We would like to share our perspectives on the following technical concerns related to short regimens raised by the open letter:

1. False equivalence between shorter and new longer, all-oral regimens.

It is unknown how the new all-oral regimen performs in real life. There are no trials underway or planned nor programmatic data available using this approach. In addition, most of the data on the use of bedaquiline and linezolid come from high and higher-middle income countries, while data for shorter regimens are from low and lower-middle income countries with weaker health systems. The risk of unfavourable outcomes (failures/relapses/deaths) by using a new all-oral regimen (shorter or longer) might be higher in low and lower-middle income countries for reasons not necessarily linked to TB treatment but health systems-related issues. However, the lost to follow up rate was significantly lower for patients treated with shorter regimens in programmatic conditions.

Drugs Susceptibility Tests (DST) for bedaquiline, linezolid (Group A) and clofazimine (Group B) may not be accessible in resource limited settings.

2. The recommendation for the shorter regimen fails to emphasize that it should not be used in patients with confirmed or suspected drug resistance to any of the drugs in the regimen, except isoniazid.

This statement is at best controversial. It is critical to indicate that phenotypic DST for ethambutol and prothionamide/ethionamide may not be accurate and reproducible. There are clear WHO warnings about these tests1. Excluding patients from the shorter regimen based on an unreliable result of resistance to one of these drugs can thus not be justified.  

The success of short regimen is based on the action of main drugs, such as fluoroquinolones, second-line injectables and clofazimine.  The role of other drugs is supportive in preventing development of acquired resistance and they should not be ‘counted’.

The shorter regimen is given successfully under programmatic conditions in several African and Asian countries to thousands of patients with very good results for over 10 years.

Treatment outcomes are far better than reported for the previous WHO recommended long regimen in similar programmatic conditions.

3. Technical manual for drug susceptibility testing of medicines used in the treatment of tuberculosis.
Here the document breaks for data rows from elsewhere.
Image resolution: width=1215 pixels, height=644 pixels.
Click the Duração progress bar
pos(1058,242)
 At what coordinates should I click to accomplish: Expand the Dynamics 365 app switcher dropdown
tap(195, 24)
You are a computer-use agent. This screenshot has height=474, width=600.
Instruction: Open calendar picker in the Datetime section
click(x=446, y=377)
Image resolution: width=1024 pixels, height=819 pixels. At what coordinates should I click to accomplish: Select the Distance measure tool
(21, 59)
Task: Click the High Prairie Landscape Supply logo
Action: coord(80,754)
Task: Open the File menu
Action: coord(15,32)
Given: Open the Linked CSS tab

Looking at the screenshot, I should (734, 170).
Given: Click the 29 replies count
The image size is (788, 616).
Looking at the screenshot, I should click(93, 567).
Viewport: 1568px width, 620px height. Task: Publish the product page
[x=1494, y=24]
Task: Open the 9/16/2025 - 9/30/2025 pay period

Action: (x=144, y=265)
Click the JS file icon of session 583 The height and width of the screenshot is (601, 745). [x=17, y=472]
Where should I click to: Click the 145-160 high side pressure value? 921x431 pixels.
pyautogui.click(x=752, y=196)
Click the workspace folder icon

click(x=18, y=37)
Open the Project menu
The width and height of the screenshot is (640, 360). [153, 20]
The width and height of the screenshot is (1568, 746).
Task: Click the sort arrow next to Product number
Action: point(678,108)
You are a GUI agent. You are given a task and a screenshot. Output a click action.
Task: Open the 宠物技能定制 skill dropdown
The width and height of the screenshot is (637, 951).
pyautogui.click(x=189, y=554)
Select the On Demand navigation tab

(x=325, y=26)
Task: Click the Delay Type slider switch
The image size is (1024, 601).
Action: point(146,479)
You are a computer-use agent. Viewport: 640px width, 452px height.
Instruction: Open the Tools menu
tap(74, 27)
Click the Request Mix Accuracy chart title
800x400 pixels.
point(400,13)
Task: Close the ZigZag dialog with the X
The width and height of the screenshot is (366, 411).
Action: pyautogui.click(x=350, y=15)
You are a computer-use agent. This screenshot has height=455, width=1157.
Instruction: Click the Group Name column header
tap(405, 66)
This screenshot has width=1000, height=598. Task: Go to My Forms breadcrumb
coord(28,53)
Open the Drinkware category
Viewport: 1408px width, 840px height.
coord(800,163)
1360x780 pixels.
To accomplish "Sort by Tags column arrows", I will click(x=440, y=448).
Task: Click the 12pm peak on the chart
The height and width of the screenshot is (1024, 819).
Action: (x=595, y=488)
WHO/CDS/TB/2018.24

Good quality of clinical care must to offered to ALL patients, not only to those on the shorter treatment regimen, including an informed consent, complete side effects monitoring and not just audiometry, as stated in the letter point 5.

4. Minimising the benefits of shorter, all-oral regimens under operational research conditions.

While robust clinical trials into shorter, less toxic all-oral regimens are underway, the effectiveness of shorter, all-oral regimens remains unknown.

The role of good quality operational research into all-oral regimens will play a vital role in supporting future WHO guidance. We agree that national TB programmes (and funders) should be encouraged to pilot shorter, all-oral regimens under operational research conditions.

We welcome WHO’s renewed focus on universal health coverage so that TB programmes can be more accessible, with shorter delays for diagnosis and treatment, better quality of clinical care and follow-up of patients, and strengthened infection control, preventing development of drug resistance and its transmission. Integrating DR-TB management into routine TB programmes and not managing DR-TB as a separate project is also required to ensure sustainability. The shorter regimen, used in line with the current WHO recommendations offers an important effective treatment option for MDR-TB patients using fewer resources in high prevalence settings while we await data on shorter all oral regimens.

We have entered a period of dynamic change in the treatment of DR-TB and as such WHO needs to be ready to support this with timely updates and examining the evidence on its merits.  As organisations supporting National TB programmes we hope that this guidance from WHO will be evidence based without bias and serve the needs of the majority of patients living in low- and middle-income countries.